- [Extract]
Updated on July 13, 2014
Lisa HW profile image

"Lisa" , a "social sciences enthusiast" and Mom of three grown kids, writes from personal experience/exposure and/or past research

Patience and Understanding Required

What parents often don't realize about children who are fearful of the water is that some very bright children often have more fear. That's because they are mature enough to know there is danger. Other children may simply not be developmentally ready to learn to swim. Still others may have had a bad experience (or several) in water. When children have had the unpleasant experience of slipping under the water and ending up choking they learn that - if nothing else - water can be unpleasant. Keeping a child's fear of the water in the right perspective is the first. Parents need - first and foremost - to have understanding and patience. When parents don't show understanding and patience a child will not see parents as "being on the same page" . A child cannot trust the parent who has "his own agenda" (rather than a shared one with the child), so that does not help the situation.

While the world is full of people who began swimming before they were two years old, it is also full of people who took substantially longer to learn to swim, but who thoroughly enjoy the water once they do.

When two- or three-year olds are afraid of water deeper than a toddler's wading pool it may make sense to wait until they're older to try to teach them to swim.

The American Academy of Pediatrics' Injury Prevention Program notes that children are generally developmentally ready to learn to swim at around five years of age. The American Academy of Pediatrics recommends swimming lessons for children over age four. According to the AAP, children four and younger are not developmentally ready to learn proper swimming techniques.

Children four and older are generally most comfortable in water that is shallow enough to allow them to stand up with sureness. A child's backyard pool (bigger than a preschooler's wading pool) can offer a child slightly deeper water in which to do some experimental moves. So can the shallow part of a lake. If the child can play in water that is hip-high graduating to waist-high water is not a very big step.

Giving your child plenty of opportunity to get comfortable in waist-high water, and to experiment with floating and dog paddling is a way to allow him to feel surer with the water, itself.

- [Problem statement] Quote the full piece about children who fear the water, word for word.

- [Data below]
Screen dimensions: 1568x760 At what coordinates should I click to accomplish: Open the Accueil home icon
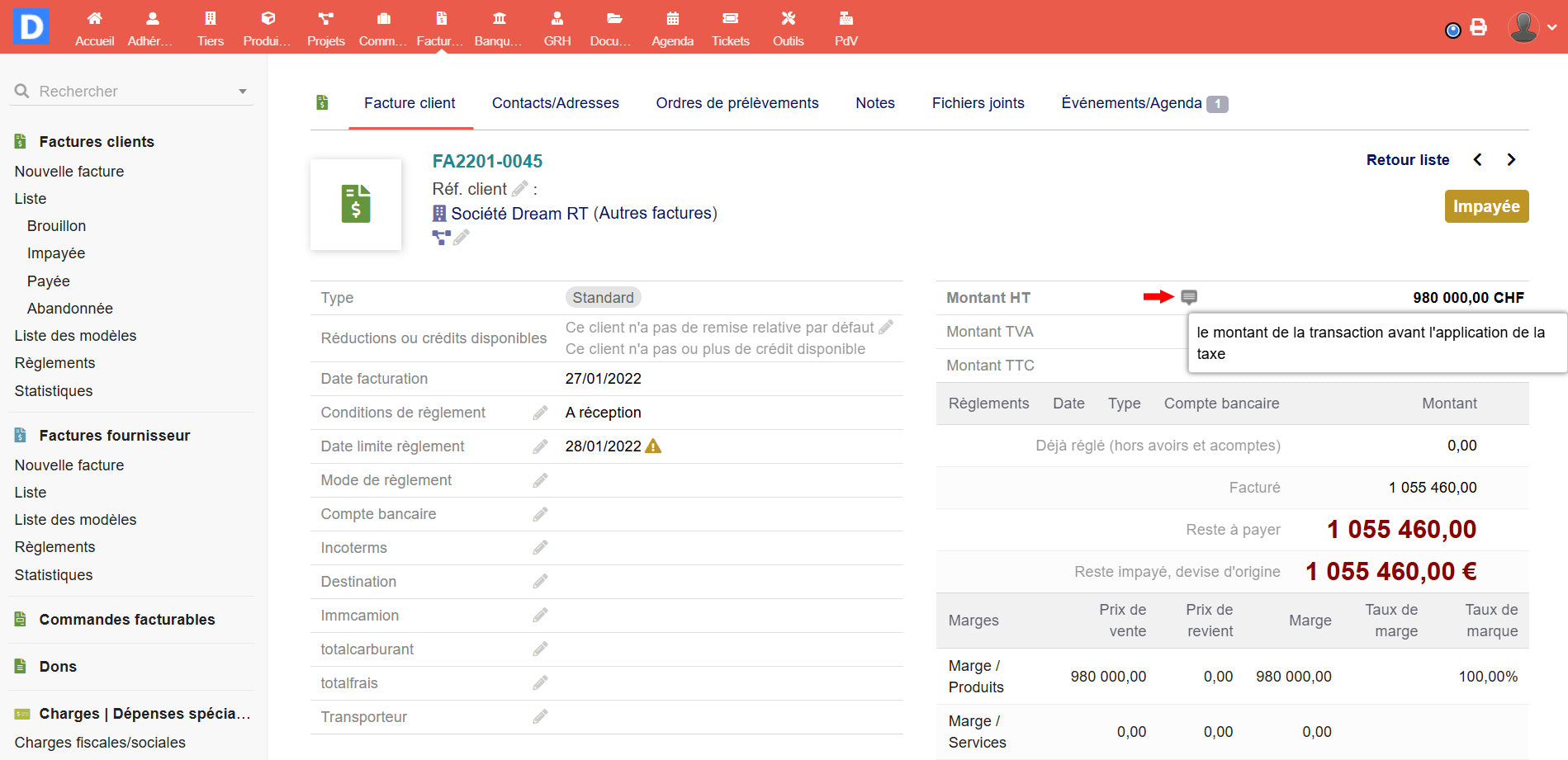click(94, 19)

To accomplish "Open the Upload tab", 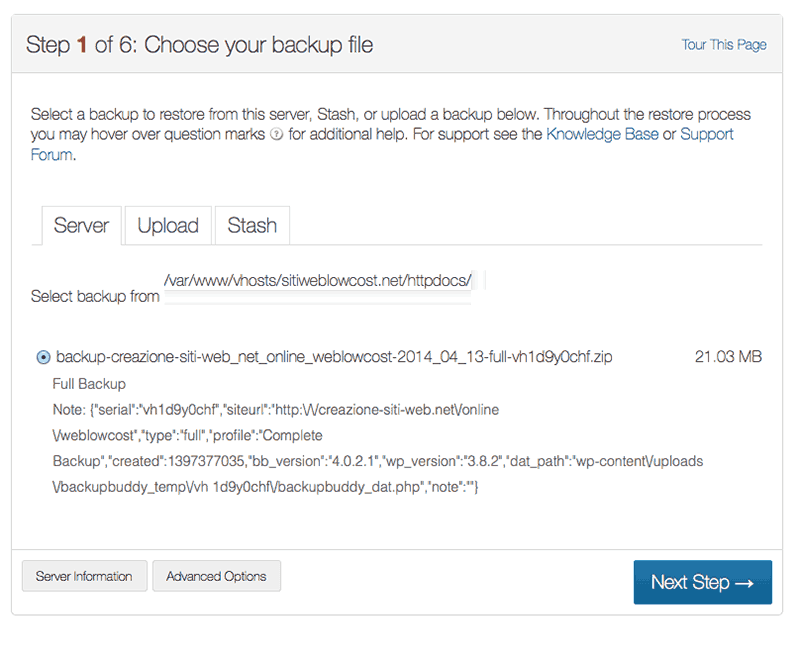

- [Result]
Updated on July 13, 2014
Lisa HW profile image

"Lisa" , a "social sciences enthusiast" and Mom of three grown kids, writes from personal experience/exposure and/or past research

Patience and Understanding Required

What parents often don't realize about children who are fearful of the water is that some very bright children often have more fear. That's because they are mature enough to know there is danger. Other children may simply not be developmentally ready to learn to swim. Still others may have had a bad experience (or several) in water. When children have had the unpleasant experience of slipping under the water and ending up choking they learn that - if nothing else - water can be unpleasant. Keeping a child's fear of the water in the right perspective is the first. Parents need - first and foremost - to have understanding and patience. When parents don't show understanding and patience a child will not see parents as "being on the same page" . A child cannot trust the parent who has "his own agenda" (rather than a shared one with the child), so that does not help the situation.

While the world is full of people who began swimming before they were two years old, it is also full of people who took substantially longer to learn to swim, but who thoroughly enjoy the water once they do.

When two- or three-year olds are afraid of water deeper than a toddler's wading pool it may make sense to wait until they're older to try to teach them to swim.

The American Academy of Pediatrics' Injury Prevention Program notes that children are generally developmentally ready to learn to swim at around five years of age. The American Academy of Pediatrics recommends swimming lessons for children over age four. According to the AAP, children four and younger are not developmentally ready to learn proper swimming techniques.

Children four and older are generally most comfortable in water that is shallow enough to allow them to stand up with sureness. A child's backyard pool (bigger than a preschooler's wading pool) can offer a child slightly deeper water in which to do some experimental moves. So can the shallow part of a lake. If the child can play in water that is hip-high graduating to waist-high water is not a very big step.

Giving your child plenty of opportunity to get comfortable in waist-high water, and to experiment with floating and dog paddling is a way to allow him to feel surer with the water, itself.